Neither of the tests are real world by any stretch, and there is a big difference in terms of 6 x 8Gb/s HBA’s vs 1 x 10GbE NIC. The point of this article is really about what the claim of 1 Million IOPS amounts to, and that not all are created equal. The iSCSI performance is still definitely very respectable.
I’m very pleased with the Intel NIC’s and I’ll continue to buy them, they have been rock solid and the performance has been exceptional. I’ll also be sticking with vSphere in terms of performance, not that any real world application I’ve found in an enterprise environment currently needs 300K IOPS per VM or 1 Million IOPS per host. No doubt in the future this will change.

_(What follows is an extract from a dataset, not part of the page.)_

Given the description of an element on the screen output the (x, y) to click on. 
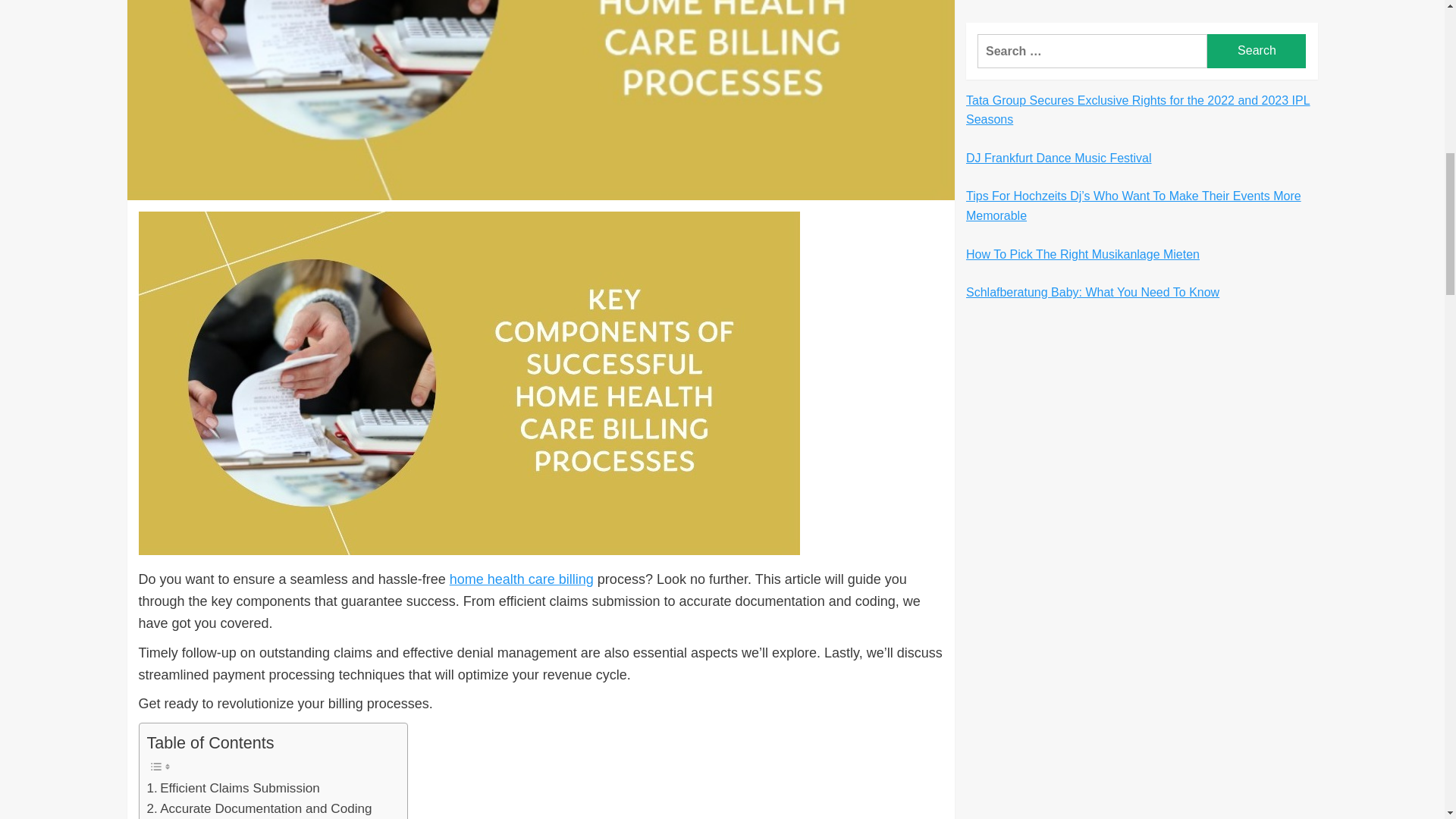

My last final thought is this. I wonder what the performance would be of a Hyper-V system that is virtualized on top of vSphere 5 running the 10 Guest VM’s all generating IO as in the Intel Test. I wonder if that would benefit from the vSphere storage layer and actually boost performance. I’m not sure we’ll see such a virtual Hyper-V nested test on top of vSphere published by VMware. But it would be interesting none the less.
To allow you to do your own comparison I’ll give you my sources so you can, if you wish, do the comparison for yourselves.
Intel Whitepaper titled Stable Reliable Performance for iSCSI Connectivity.
VMware Whitepaper titled Achieving a Million IO Operations per Second from a Single VMware vSphere 5.0 Host.
Stephen Foskett posted one of the best articles on the Microsoft test results and if nothing else the images in his post made reading it very worthwhile. I would highly recommend you read his post titled Microsoft and Intel Push One Million iSCSI IOPS.
Chethan Kumar posted an article on VMware VROOM! Blog regarding the performance testing that he conducted to achieve 1 million IOPS from a single vSphere 5 host. The article is titled Single vSphere Host, a Million IO Operations per Second. This was also followed up with an article and video titled A Conversation About 1 Million IOPS by Todd Muirhead.